### WHAT TO PRODUCE
The following data has a line with "Uncheck the selected" and a line with "Image resolution: width=981". Write out exactly those lines and all the lines between them.

### DATASET RECORDS
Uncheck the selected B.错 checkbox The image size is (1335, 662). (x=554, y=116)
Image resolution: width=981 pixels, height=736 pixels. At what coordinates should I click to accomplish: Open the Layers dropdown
--
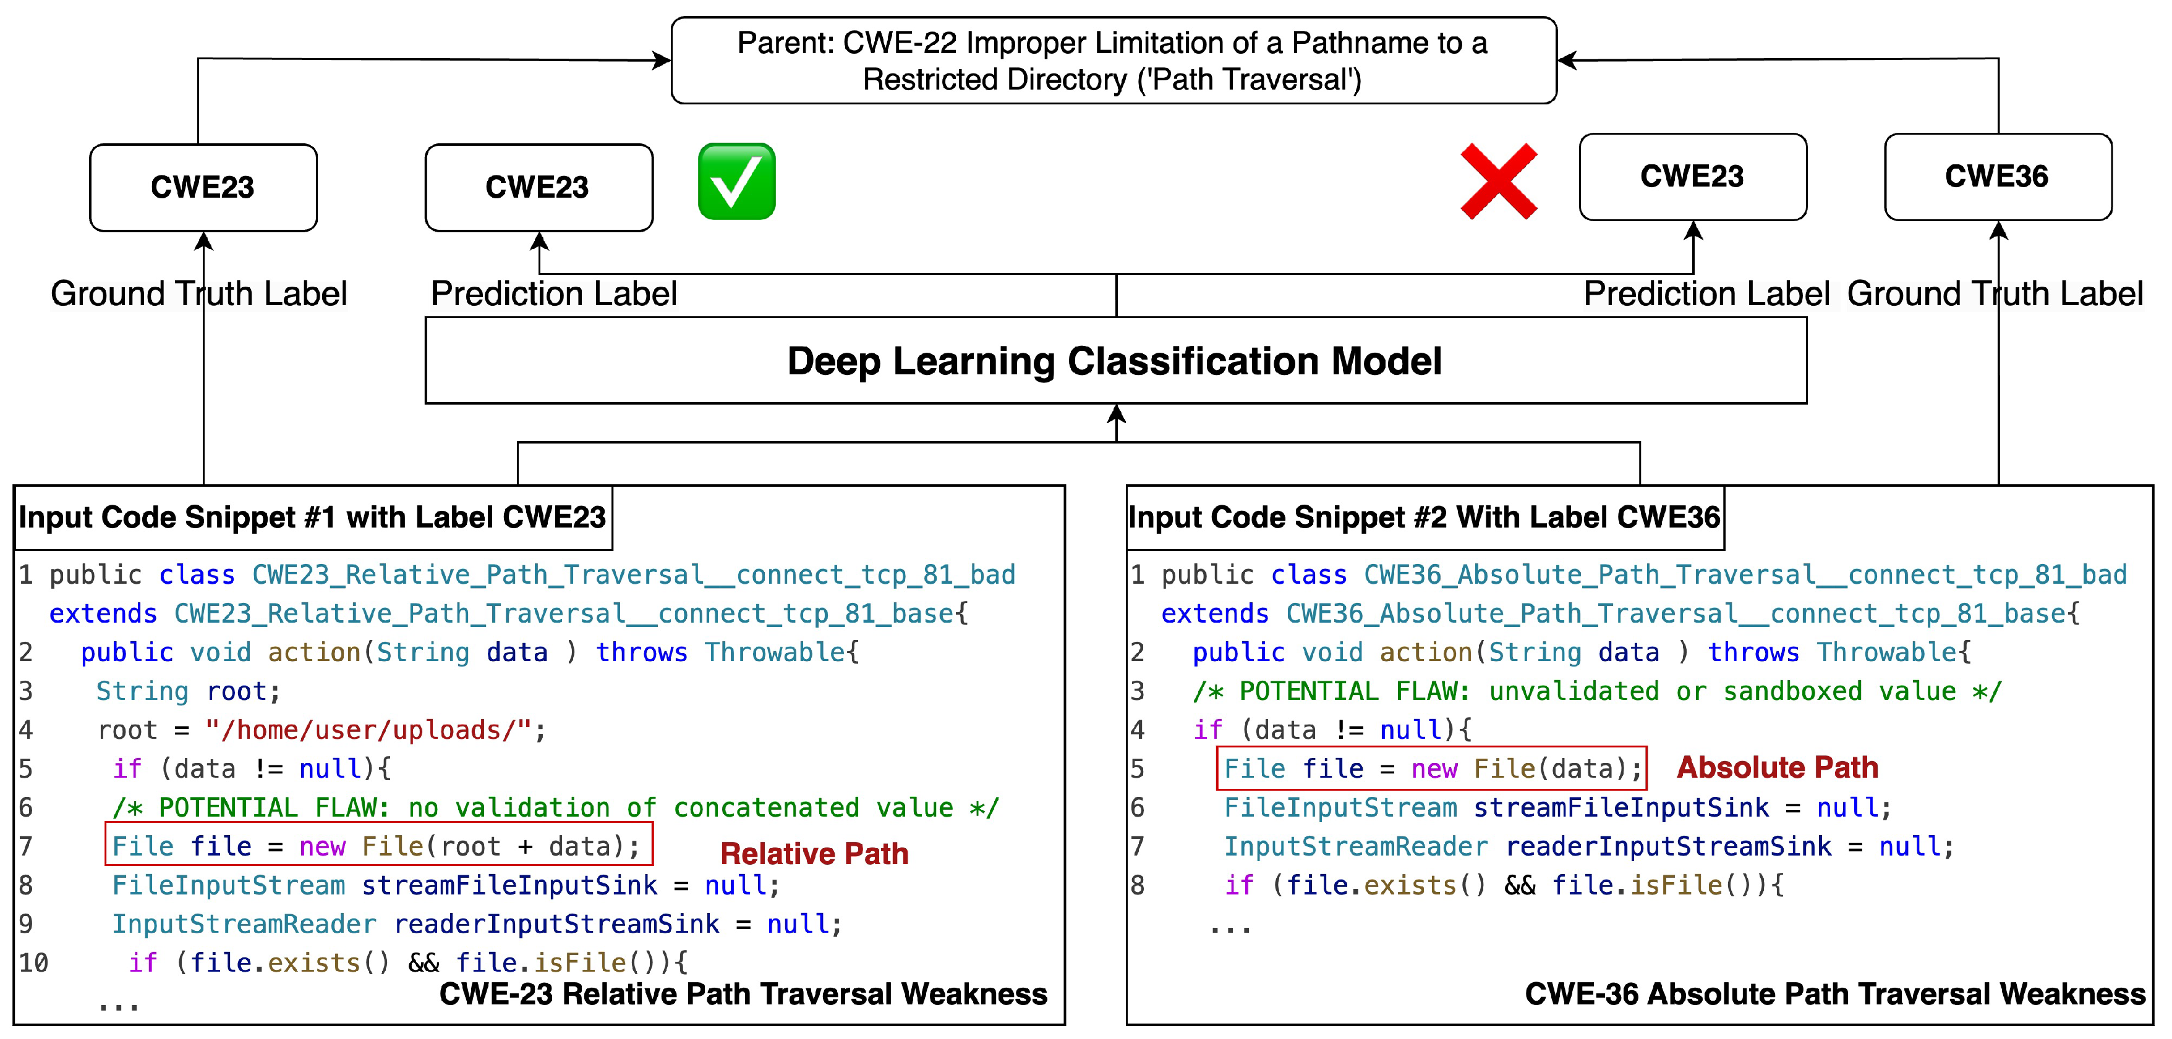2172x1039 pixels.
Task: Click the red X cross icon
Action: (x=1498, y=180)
==
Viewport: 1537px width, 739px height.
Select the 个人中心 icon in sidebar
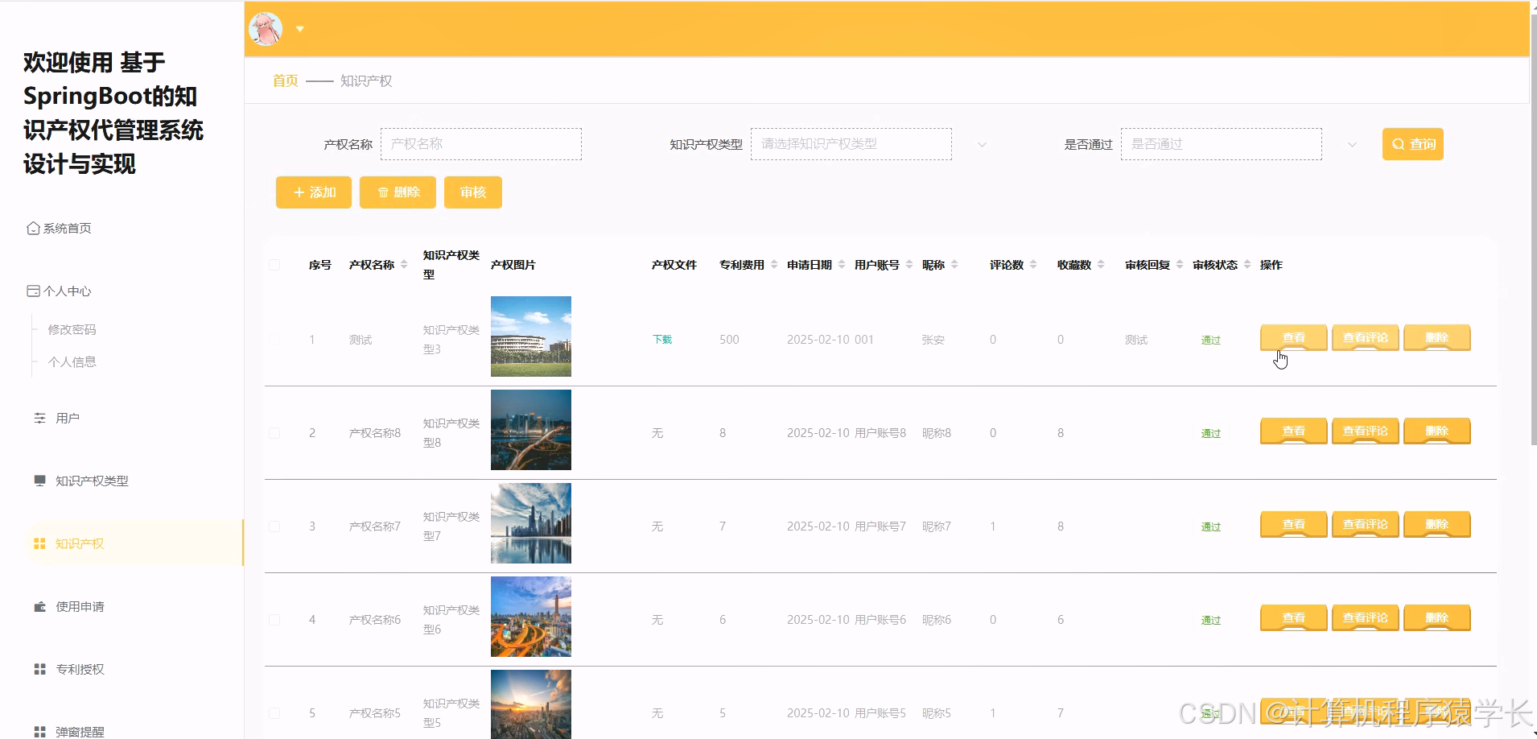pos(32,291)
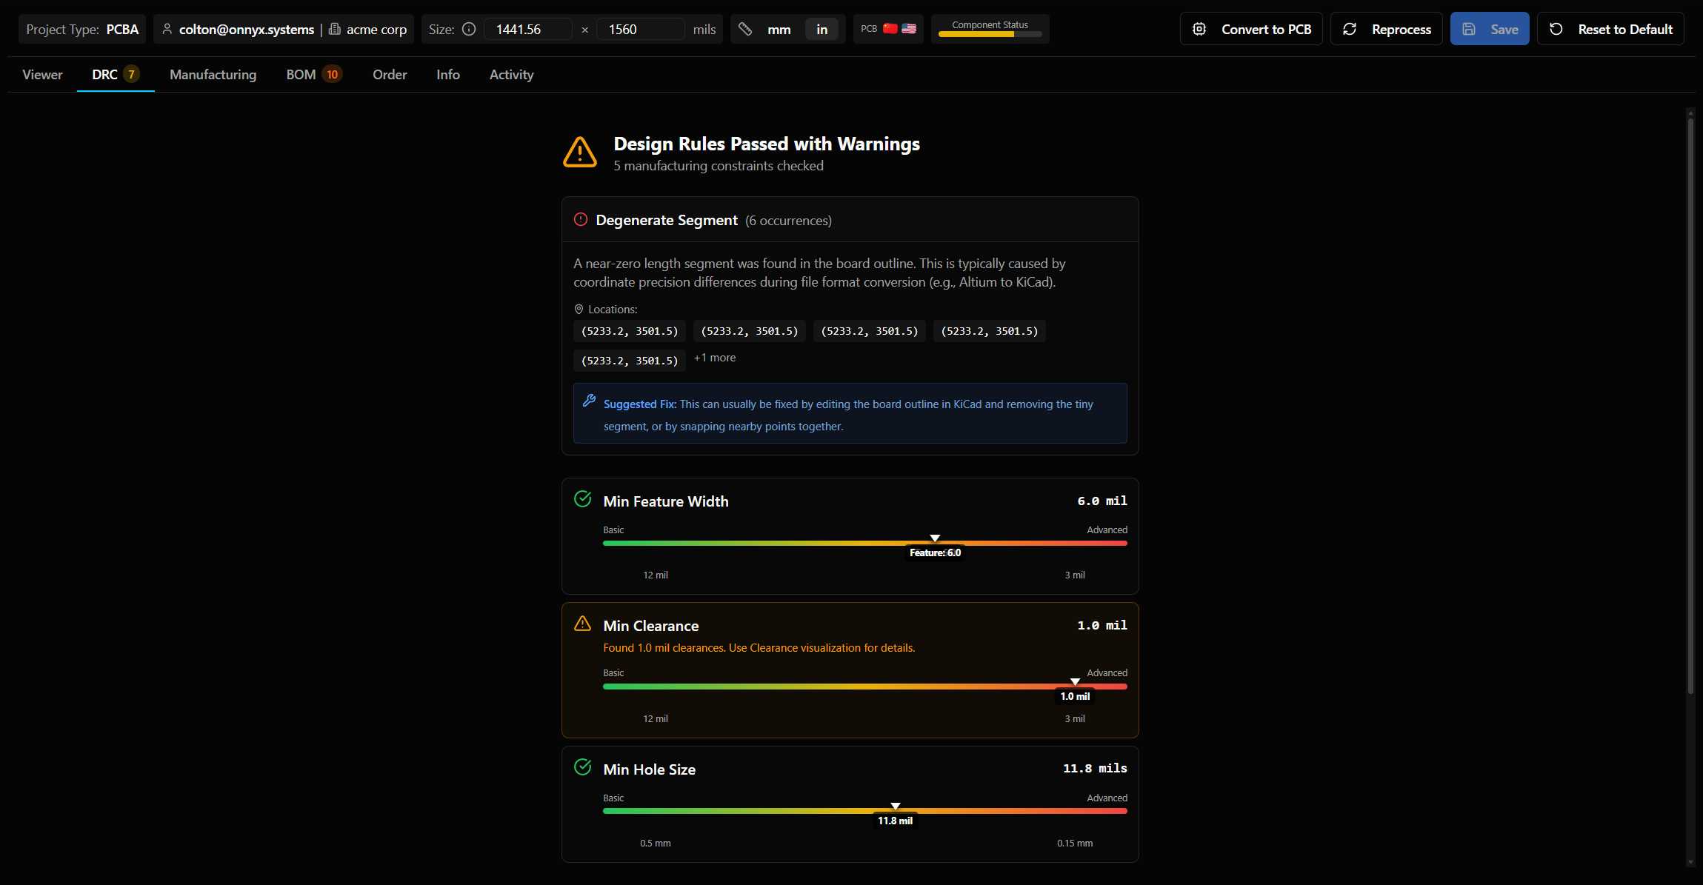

### RESPONSE TO THE EXERCISE
Uncheck the selected B.错 checkbox The image size is (1335, 662). (x=554, y=116)
Image resolution: width=981 pixels, height=736 pixels. At what coordinates should I click to accomplish: Open the Layers dropdown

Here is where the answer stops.